Co-ordination is the way all the organs and systems of the body are made to work efficiently together. If for example the leg muscles are being used for running, they will need extra supplies of glucose and oxygen. To meet this demand, the lungs breathe faster and deeper to obtain the extra oxygen and the heart pumps more rapidly to get the oxygen and glucose to the muscles more quickly.

The brain detects changes in the oxygen and carbon dioxide content of the blood and sends nervous impulses to the diaphragm, intercostal muscles and heart. The co-ordination of the systems is brought about by the nervous system.

The extra supplies of glucose needed for running come from the liver. Glycogen in the liver is changed to glucose, which is released into the bloodstream. The conversion of glycogen to glucose is stimulated by among other things, a chemical called adrenaline. Coordination is by chemicals is brought about by the endocrine system.

The nervous system works by sending electrical impulses along nerves. The endocrine system depends on the release of chemicals, called hormones, from endocrine glands. Hormones are carried by the bloodstream. For example, insulin is carried from the pancreas to the liver by the circulatory system.

The spinal cord

Like all other parts of the nervous system, the spinal cord consists of thousands of nerve cells. All the cell bodies, apart from those in the dorsal root ganglia, are concentrated in the central region called the grey matter. The white matter consists of nerve fibres. Some of these will be passing from the grey matter to the spinal nerves and others will be running along the spinal cord connecting the spinal nerve fibres to the brain. The spinal cord is thus concerned with:

  • reflex actions involving body structures below the neck
  • conducting sensory impulses from the skin and muscles to the brain and
  • carrying motor impulses from the brain to the muscles of the trunk and limbs
The light area is the white matter, consisting largely of nerve fibres running to and from the brain. The darker central area is the grey matter, consisting largely of nerve cell bodies

In Figure below the spinal cord is drawn in transverse section. The spinal nerve divides into two roots at the point where it joins the spinal cord. All the sensory fibres enter through the dorsal root and the motor fibres all leave through the ventral root, but both kinds of fibre are contained in the same spinal nerve. This is like a group of insulated wires in the same electric cable.
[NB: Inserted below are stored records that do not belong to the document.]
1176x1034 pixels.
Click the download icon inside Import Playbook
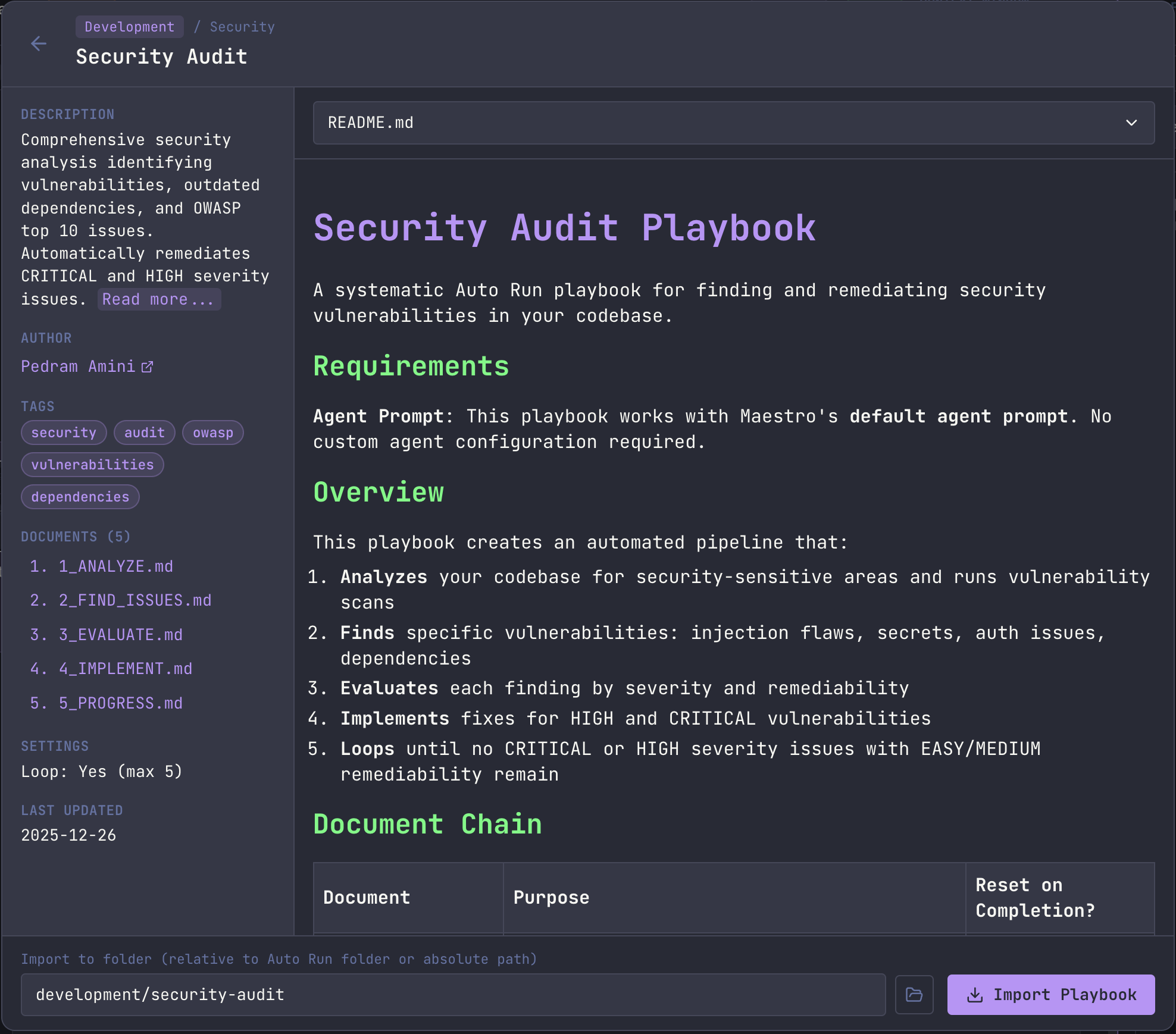coord(975,994)
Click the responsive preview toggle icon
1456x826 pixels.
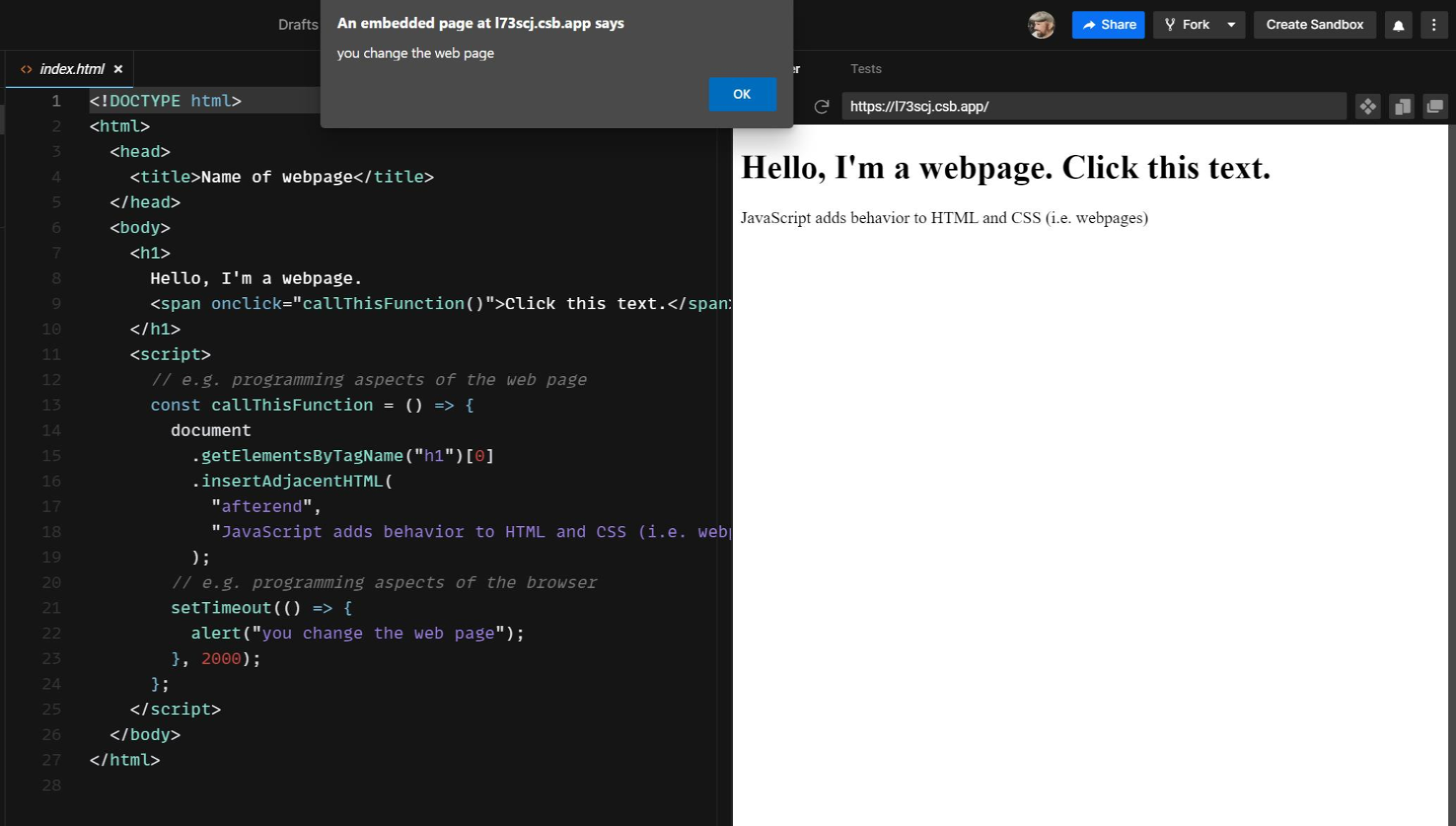coord(1401,107)
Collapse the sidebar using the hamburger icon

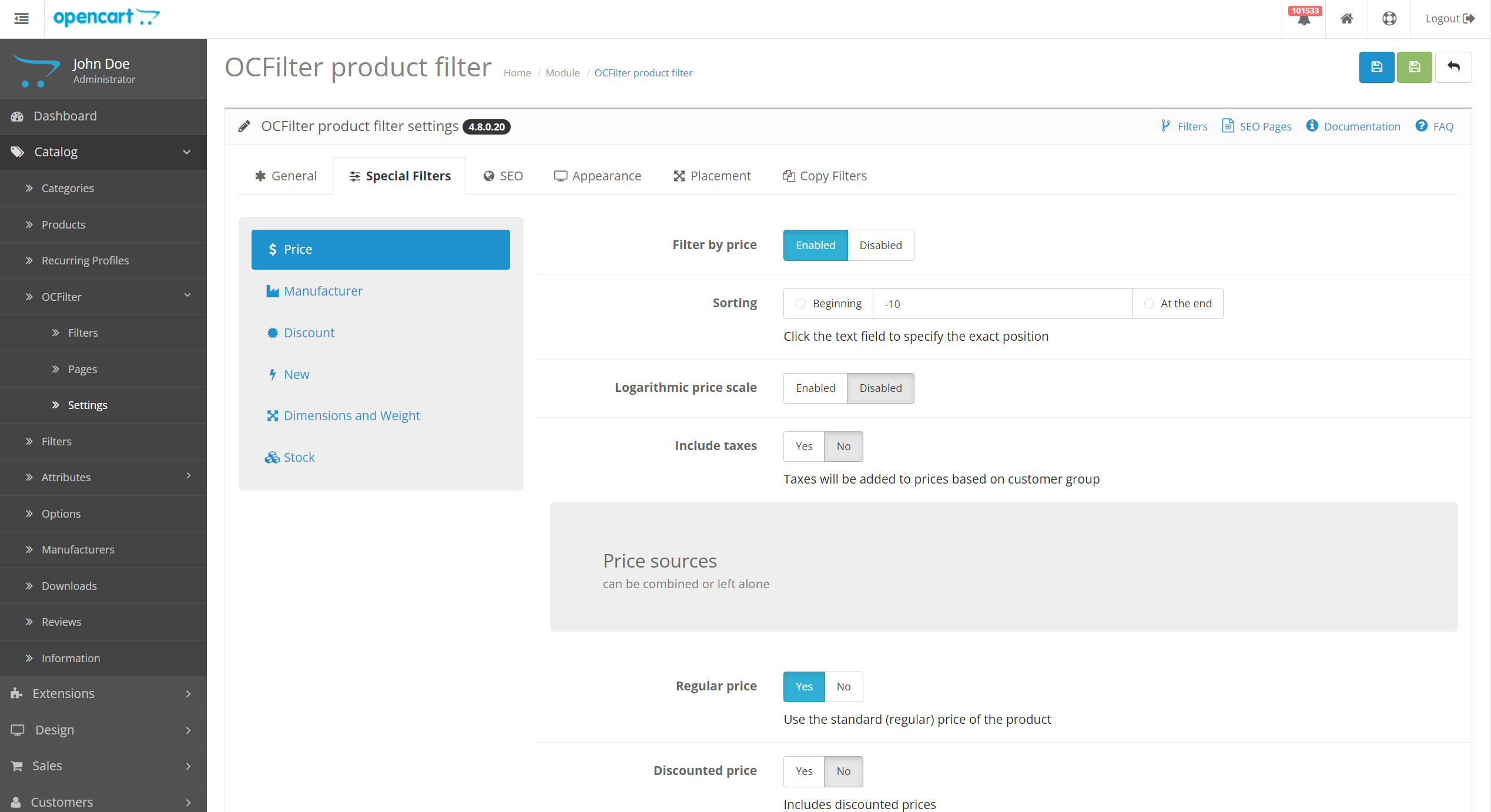pos(21,19)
Reflex arc (withdrawal reflex)

The cell bodies of all the sensory fibres are situated in the dorsal root and they make a bulge called a ganglion, see Figure below.
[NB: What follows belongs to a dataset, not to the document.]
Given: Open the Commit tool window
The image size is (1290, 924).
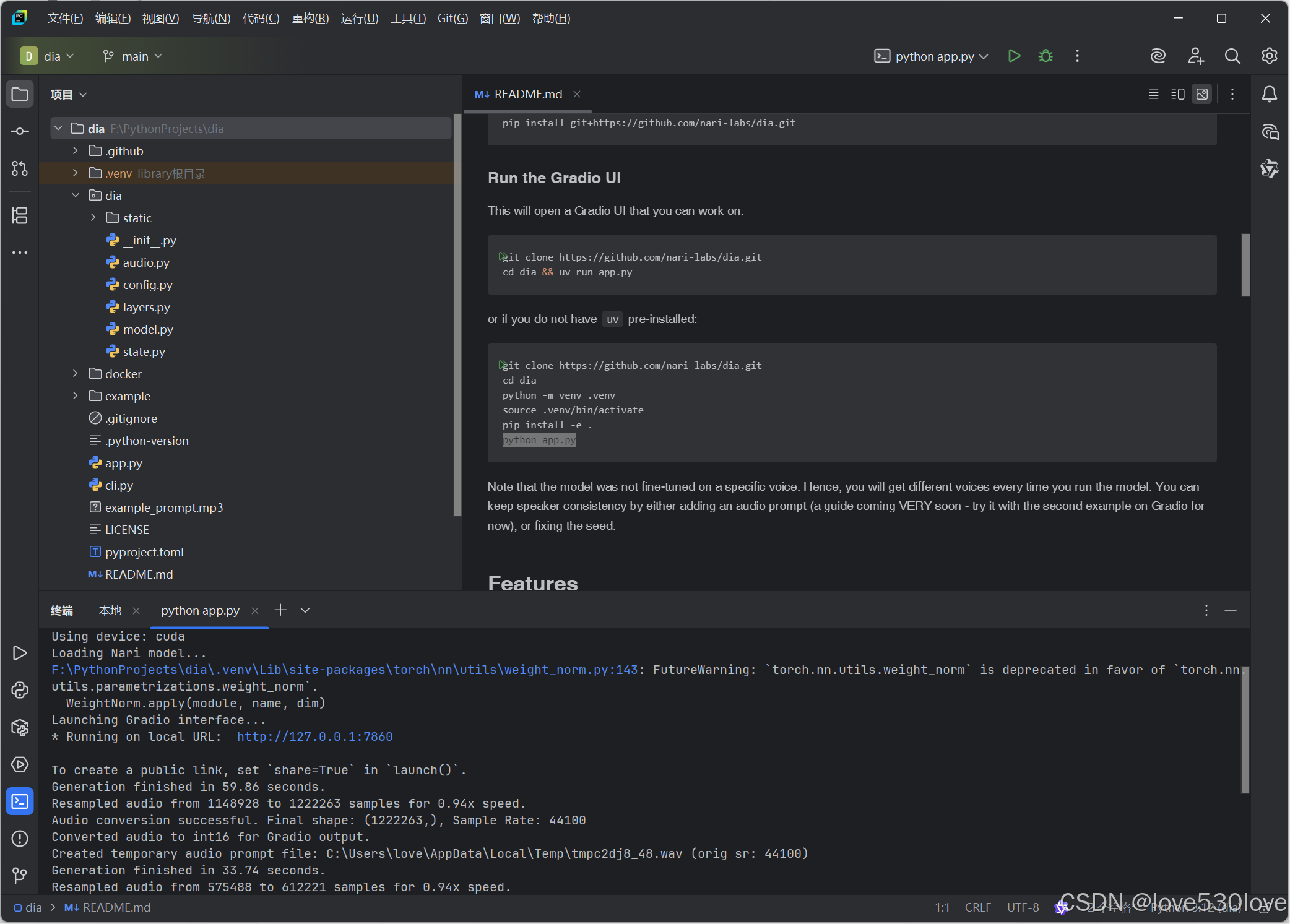Looking at the screenshot, I should [x=20, y=131].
Cell bodies forming a ganglion

In even the simplest reflex action, many more nerve fibres, synapses and muscles are involved.
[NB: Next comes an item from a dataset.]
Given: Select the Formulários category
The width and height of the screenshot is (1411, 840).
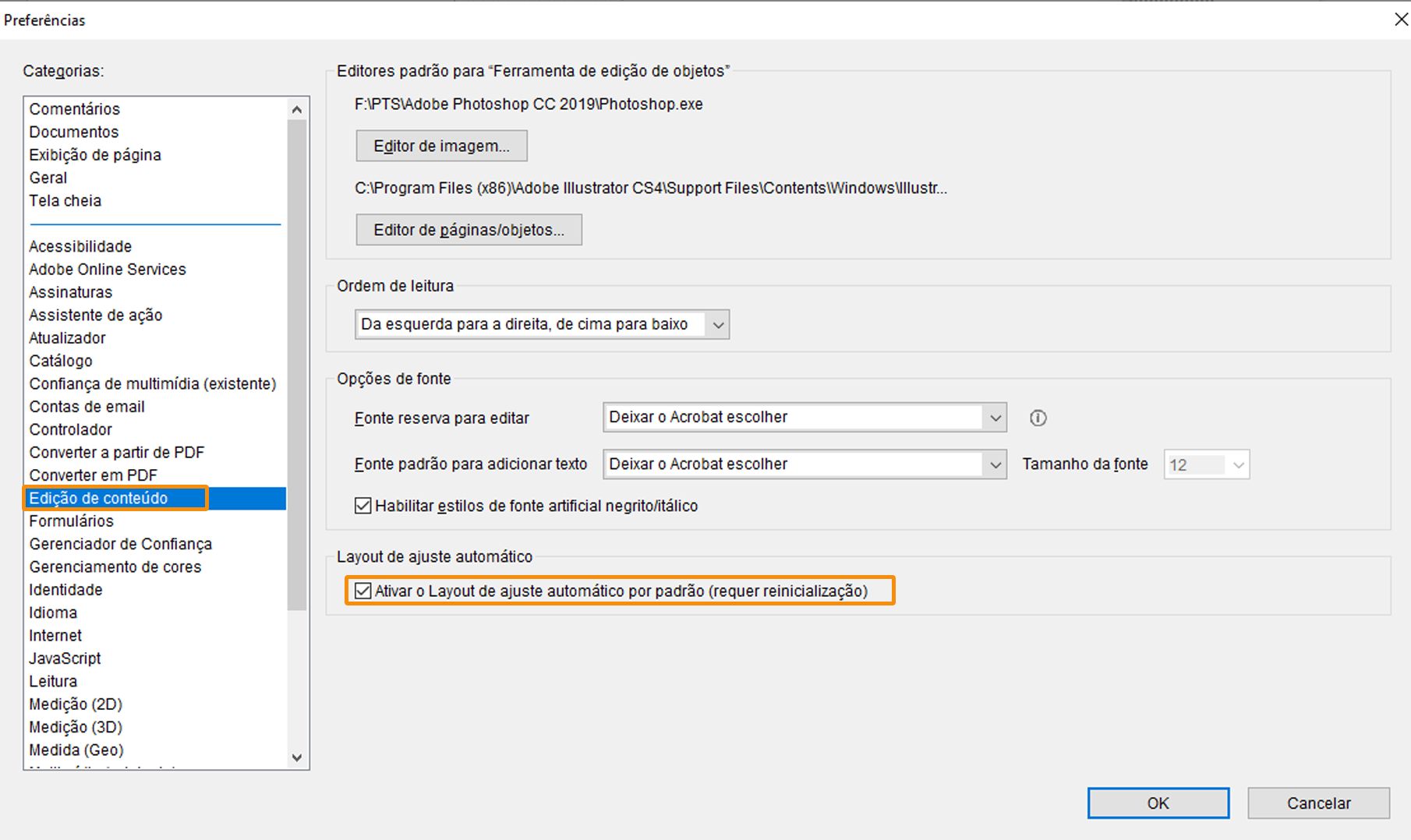Looking at the screenshot, I should 72,521.
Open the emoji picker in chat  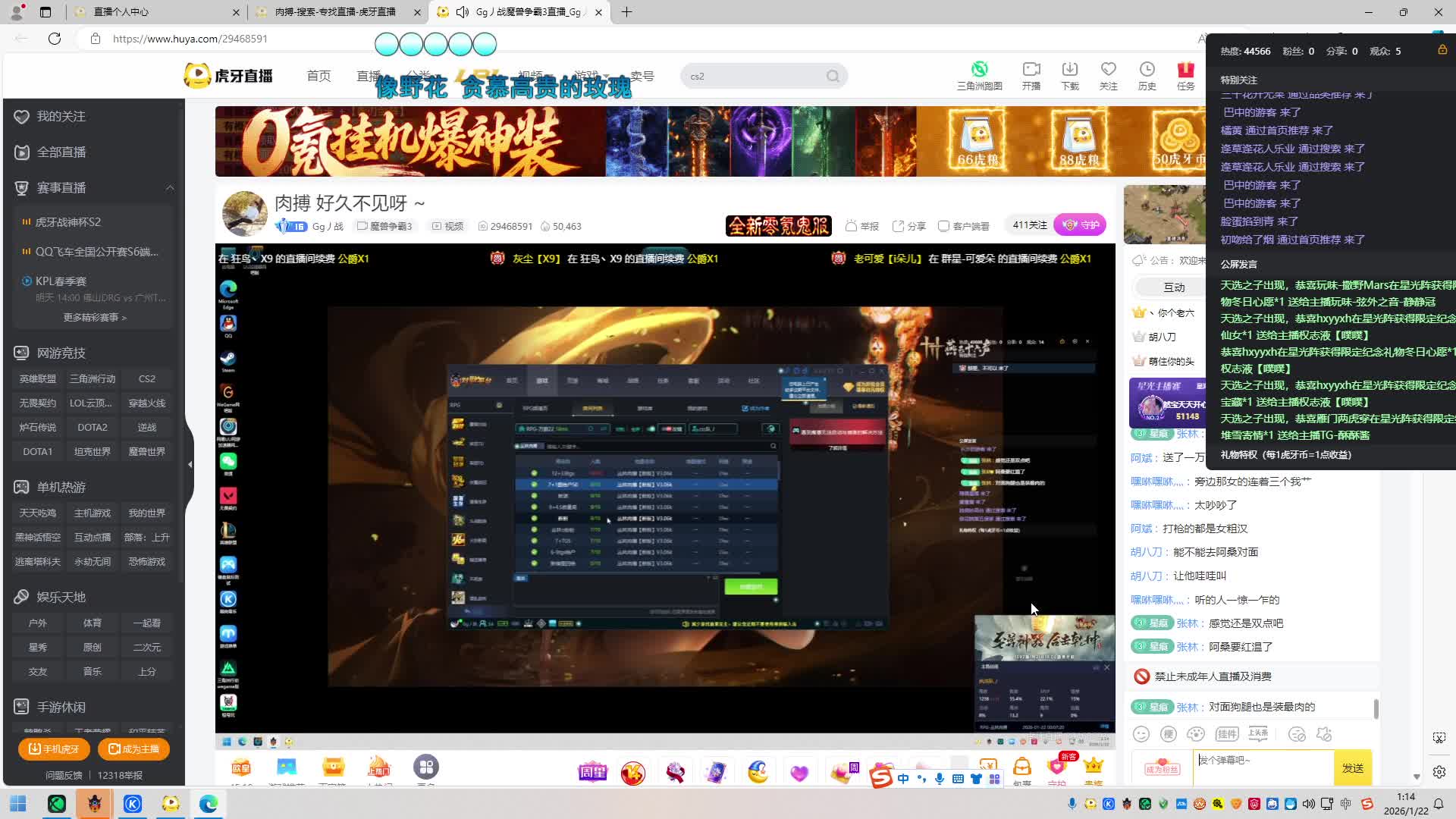click(x=1141, y=734)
The structure and function of the brain

The brain is the most complex organ in the body. It consists of billions of neurons and hundreds of thousands of different connections, which are responsible for learning, memory and our individual personalities. Each part has a particular function, regulating some automatic processes, such as heart beat and balance, and controlling our speech and ability to reason.

The human brain
  • The cerebral hemispheres are the coordinating centre for learning, memory, language and reasoning. These regions receive information from the sense organs and coordinate and organise motor functions.
  • The hypothalamus controls the autonomic nervous system. It coordinates the endocrine and nervous system by regulating the secretions of the pituitary gland.
  • The cerebellum coordinates movement, posture and balance.
  • The medulla oblongata (brain stem) controls automatic and homeostatic activites such as breathing, swallowing, digestion and heart rate.
  • The pituitary gland has two parts – the posterior lobe stores and releases the hormones oxytocin and ADH from the hypothalamus, while the anterior lobe produces and secretes seven hormones, including FSH and growth hormone, which regulate many of the body’s functions.